O urbanista Valter Caldana lembra que São Paulo “identifica com muita rapidez e clareza” as características de seus territórios. Embora com públicos de faixa etária semelhante, há diferenças entre Vila Madalena, Pinheiros, Itaim-Bibi, Vila Olímpia e Avenida Brás Leme, por exemplo. “A sociedade tem ciclos rápidos, que se constroem rapidamente. Não é um problema em si, mas a diversidade é importante”, diz o professor da Universidade Mackenzie.

Ele ressalta que a variedade de perfis socioeconômicos é necessária para consolidar a valorização da República. “Se não, vai ser voo de galinha, sonho de uma noite de verão, que vai passar e ir para outra região”, diz.

Para Caldana, a República está explicitando como funciona a dinâmica de “como uma cidade se faz” em decorrência de fatores diversos, especialmente culturais e econômicos. “O centro passou por um período de apagão urbanístico, foi deixado para trás em um momento de busca de novos territórios. Esse modelo faliu no mundo inteiro, grandes cidades foram mudando, mas São Paulo não (até os anos 2000)”, explica. “O colapso do sistema fez a sociedade ter a demanda de se deslocar menos, aproximar a moradia da infraestrutura, das escolas, do emprego, do lazer, da cultura.”

O urbanista e professor da Universidade Federal de São Paulo (Unifesp) Kazuo Nakano reitera que o “fenômeno de retorno à cidade” é uma tendência mundial e para o centro expandido por inteiro – embora mais concentrado nas regiões menos degradadas, como o entorno da Avenida São Luís.

Um dos marcos, para Nakano, foi o retorno de órgãos públicos municipais e estaduais para a região, trazendo milhares de potenciais moradores.

Moradores temem aumento nos aluguéis

“Tô preocupado de ter de sair do centro”, dizia a postagem de um morador no grupo de um prédio da República, centro de São Paulo.
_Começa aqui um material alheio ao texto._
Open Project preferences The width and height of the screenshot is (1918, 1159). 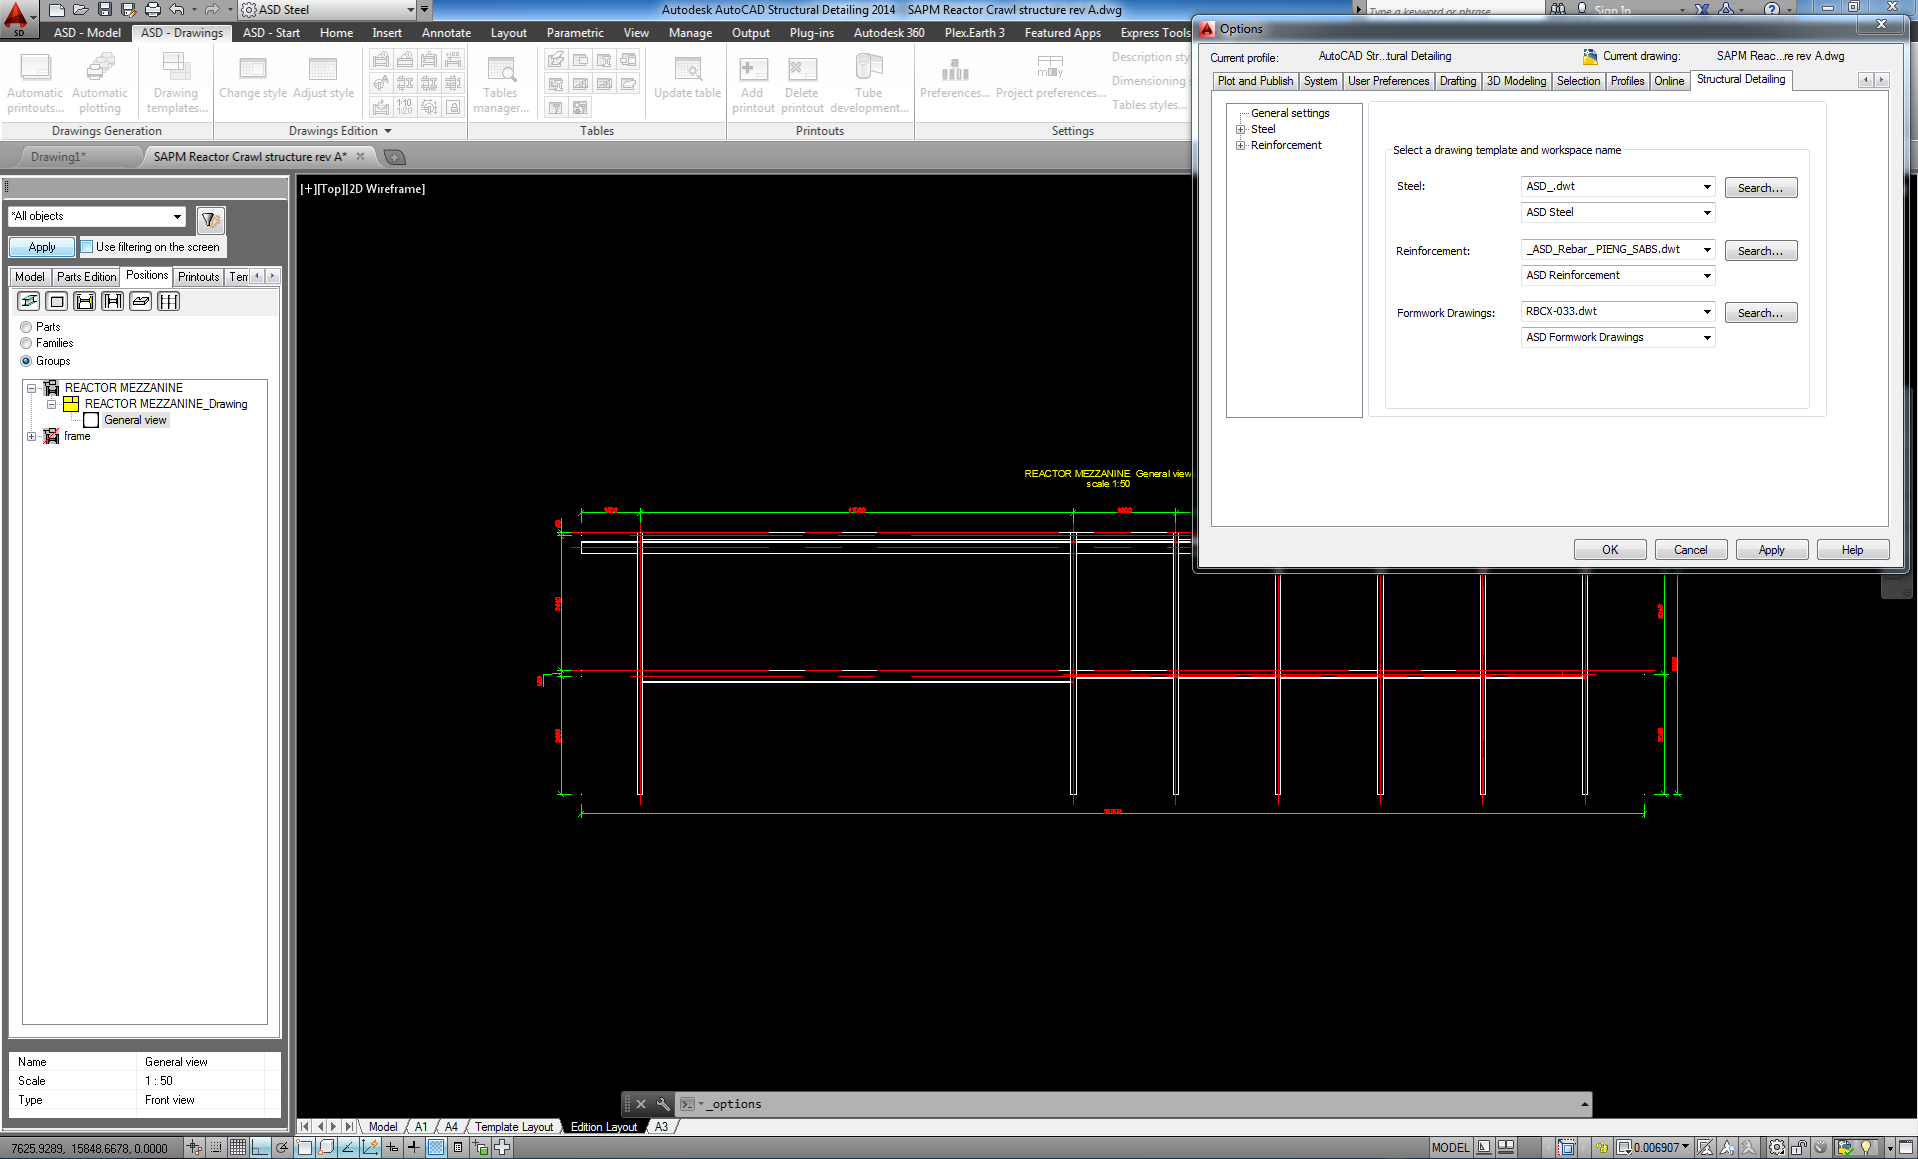(x=1049, y=80)
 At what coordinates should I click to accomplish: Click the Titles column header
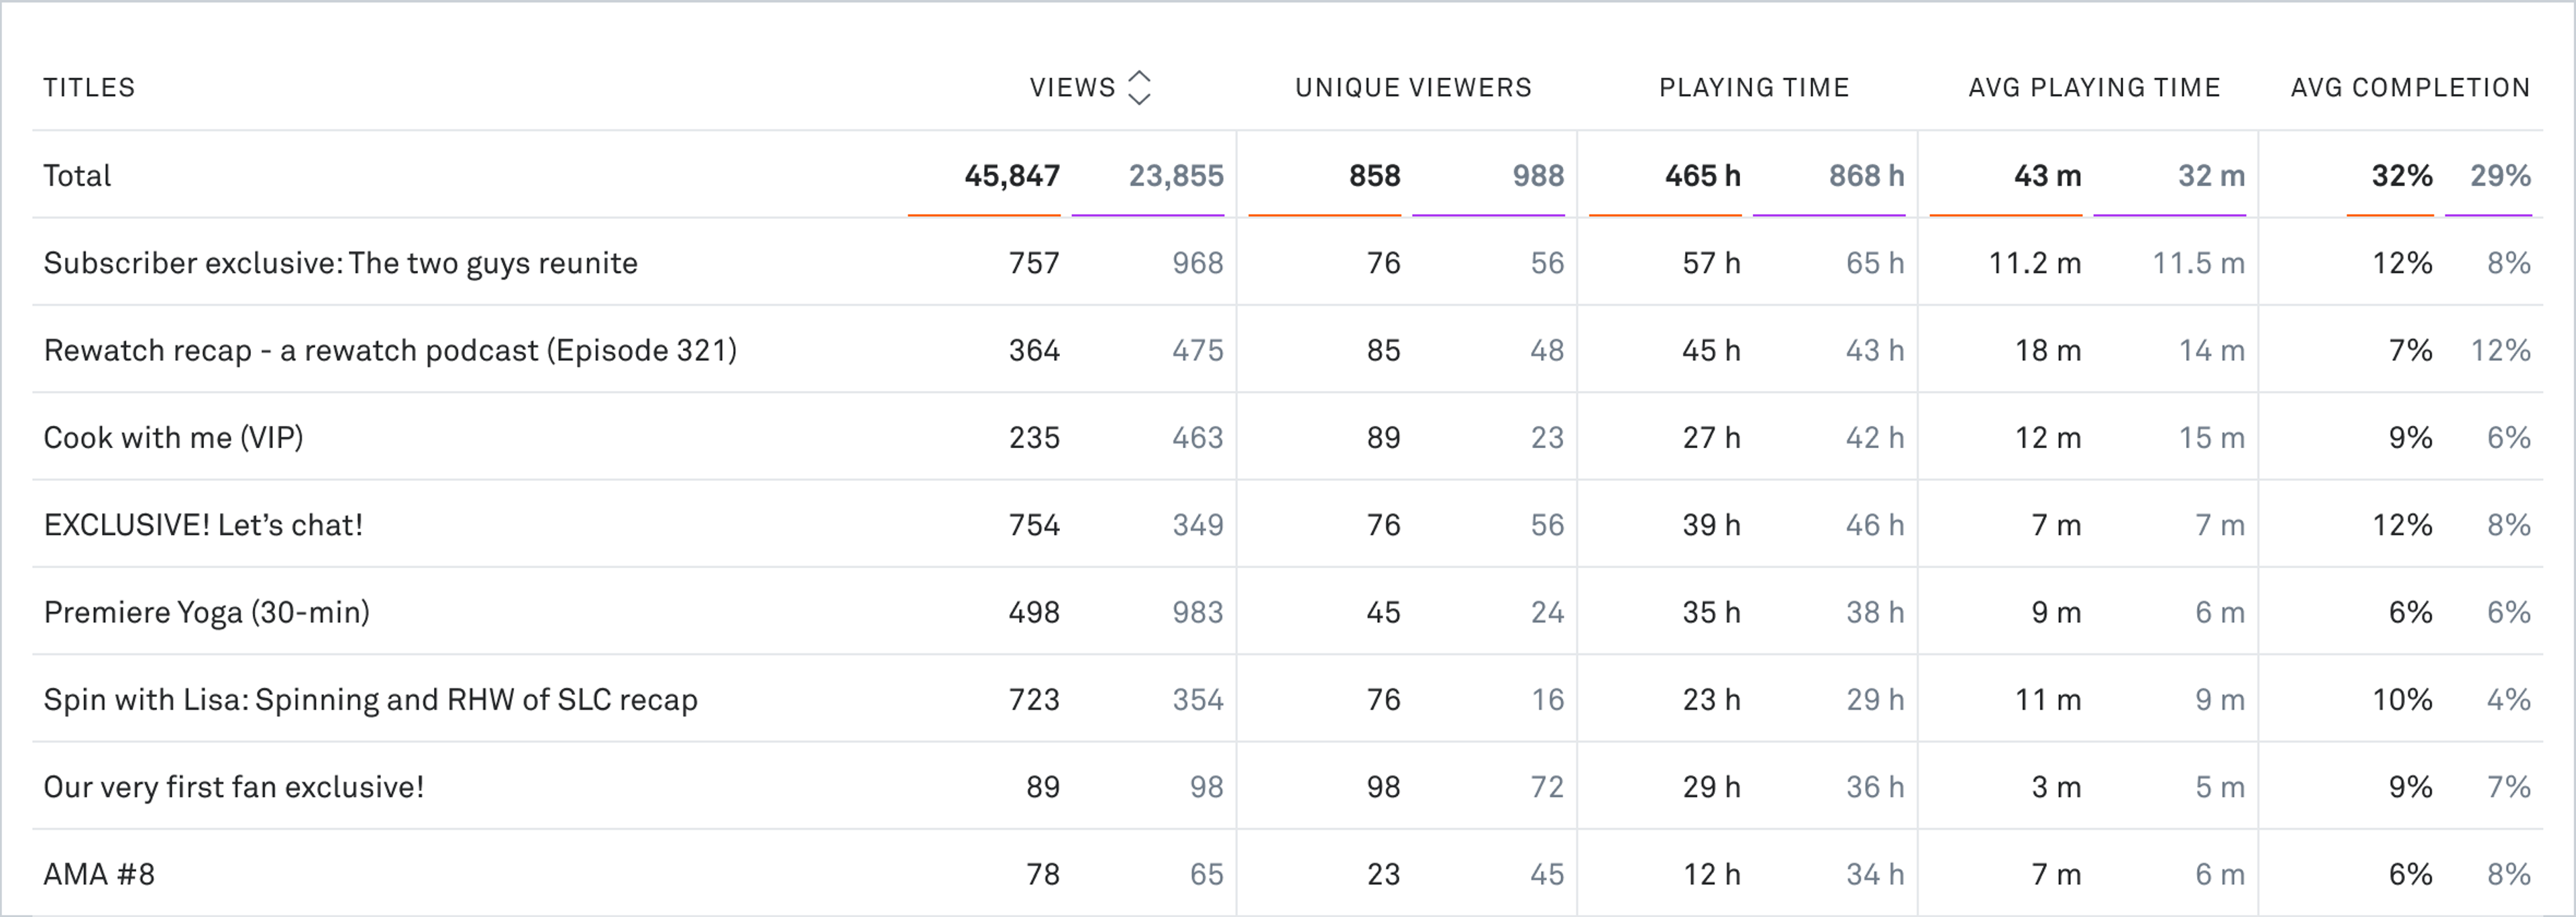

O desabafo na rede social reuniu dezenas de comentários, grande parte deles igualmente temerosa com um possível aumento no custo de vida.

O arquiteto Daniel Falcão, de 31 anos, vive no distrito há oito anos e já teme se conseguirá se manter na República. Ele cogita trocar de apartamento, pois o atual tem pouca iluminação natural, mas está com dificuldades para encontrar algo melhor ou equivalente pelo mesmo preço que paga hoje (R$ 1,5 mil por aluguel e condomínio em uma quitinete). “Para a minha surpresa, pois tem muitos lançamentos na região. Imaginei que estaria mais barato”, diz.

“Cogito sair, mas tenho de pesar na balança, se vale a pena em relação a custos e qualidade de vida. Encontro valores mais baratos na região da (estação) Marechal (Deodoro), da Alameda Nothmann, da Sé, da Liberdade, que não são tão seguras, mas que poderia viver com a mesma facilidade que vivo hoje, em relação a localização, mobilidade, transporte, cultura”, afirma.

Já a publicitária Pollyanna Mattos, de 35 anos, vê que o aumento no custo de vida ainda compensa se for considerado que pode fazer quase tudo a pé. “Está sendo bom para nós, moradores. Traz mais segurança, mais estrutura, facilidades.”

Na internet, anúncios de aluguel para quitinetes na República vão de R$ 1 mil (imóvel antigo) para mais de R$ 3.860 (novo e mobiliado) nos pacotes com aluguel e condomínio.

Levantamento feito pelo sindicato do mercado imobiliário (Secovi) para o Estado aponta que o preço médio do m² de novos apartamentos à venda na República foi de R$ 1.408 (R$ 2.842, em valor corrigido pela inflação), em 2005, para R$ 8.489 no ano passado (R$ 8.707, em valor corrigido). A alta no preço é de 299%. O total de lançamentos de unidades também cresceu de 96, em 2005, para 762 no ano passado (o ápice foi 1.829, em 2014).

O urbanista Kazuo Nakano alerta para possível “gentrificação”, quando a valorização não permite a permanência dos moradores de classe baixa. Segundo ele, cidades que enfrentaram situação similar, como Barcelona e Berlim, tiveram de criar um teto para os aluguéis para conter o fenômeno. As informações são do jornal O Estado de S. Paulo.